For sure the much diminished Navy lacks the smaller craft required, and the Border Agency remains inadequate, and probably poorly resourced, trained and organised for such work at sea. Let’s look at the problem in more detail.  The first challenge is to identify a boat full of immigrants.  This may be a RIB travelling at 30 plus knots, a sailing boat travelling at 3 knots or anything in between.  These are small targets that do not show up well on radar, particularly maritime ones.  Military search radars could be used, but these are usually attached to military helicopters – which are expensive to operate and would not be capable of providing 24/7 coverage of even the Straits of Dover.  The RAF has recently ordered 9 P8 Sentinel aircraft, but they will not be arriving any time soon. The RAF also operates an aircraft called the Sentinel, which are being upgraded at the moment.  But the primary job of  both these platforms is sub hunting and other mainstream naval operations.

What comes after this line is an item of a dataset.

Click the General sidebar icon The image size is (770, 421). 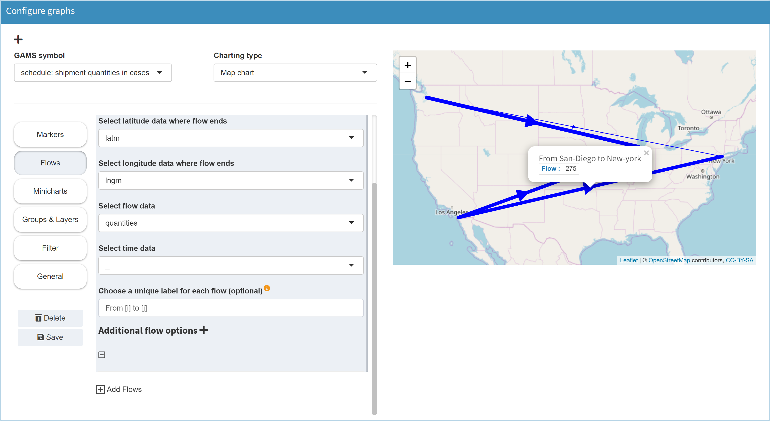tap(50, 275)
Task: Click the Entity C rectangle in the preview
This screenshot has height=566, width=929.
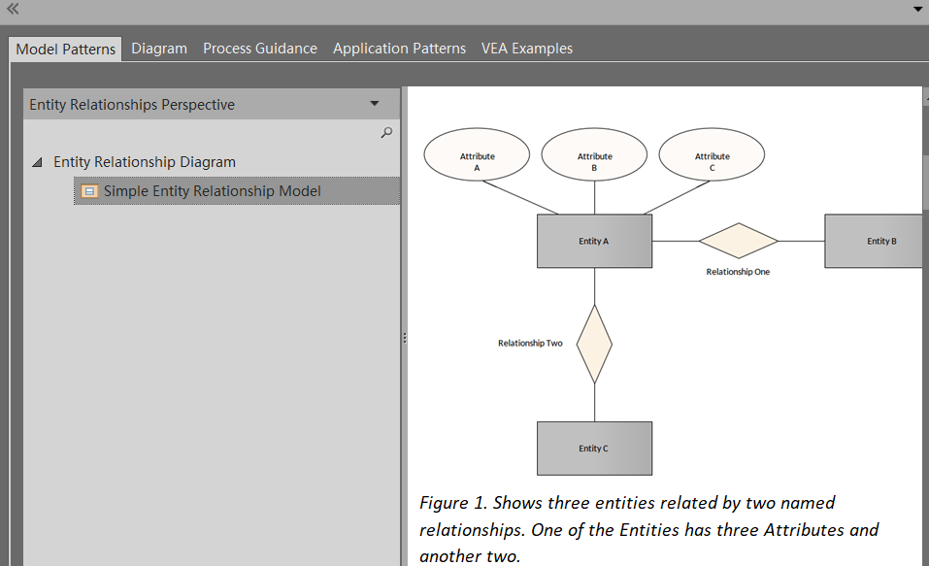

It would, of course, be possible to fit radars and thermal imagers to other, cheaper to operate aircraft, but that will not be quick.  Given Brexit the surveillance of UK territorial waters is likely to require more effort, equipment and thought.  Protecting the fishing grounds, for a start.  At the moment the Royal Navy has four (River Class) Fishery protection vessels, one of which is in the Falklands.  It is a farce – for some reason the Royal Navy does not have the right to inspect fishing vessels in Scottish waters.

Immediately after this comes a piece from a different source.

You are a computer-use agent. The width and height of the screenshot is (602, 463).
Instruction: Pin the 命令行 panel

While the Royal Navy is spending a fortune on building an aircraft carrier-based fleet that will no doubt be eminently capable of dealing with blue water navies, much has been sacrificed on the budgetary altar of that capability, which is pretty much powerless to do anything about rogue fishing or RIB riding immigrants.  Most warships are (rightly) far too large, complex and expensive to fritter away their time chasing small boats, and have more important stuff to do.  Somewhere along the line the Navy needs some more, smaller boats.

I do not see this as being so urgent a problem as to exercise STUFT – which is expensive and requires the ships to ultimately be returned to the owner in good condition.  As winter sets in, the risks of crossing the channel in a small boat will rise, so I do not anticipate a swarm of RIB borne immigrants actually arriving – some may drown and some may die of hyperthermia, but that is not a border security problem.

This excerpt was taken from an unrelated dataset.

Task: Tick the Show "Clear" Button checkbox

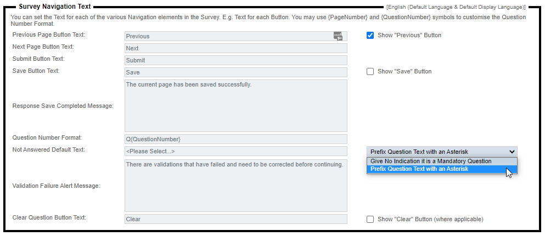Action: coord(370,219)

It may even be that there is room in the defence budget already.  As it stands, we intend to increase defence spending by 2 per cent (real terms) per year, in line with NATO policy. That is just shy of £750 million to play with, which should buy a few small boats off the shelf (or even better, second hand) with a few minor modifications.  Manpower already exists, so no cost there.  Of course, defence procurement administration will get in the way (although there are ways to circumvent this though citing an Urgent Operational Requirement).

I have written earlier that Brexit may save the Army from lawyers.  With a bit of common sense, it could also pave the way to enabling the Royal Navy to protect our territorial waters and shores.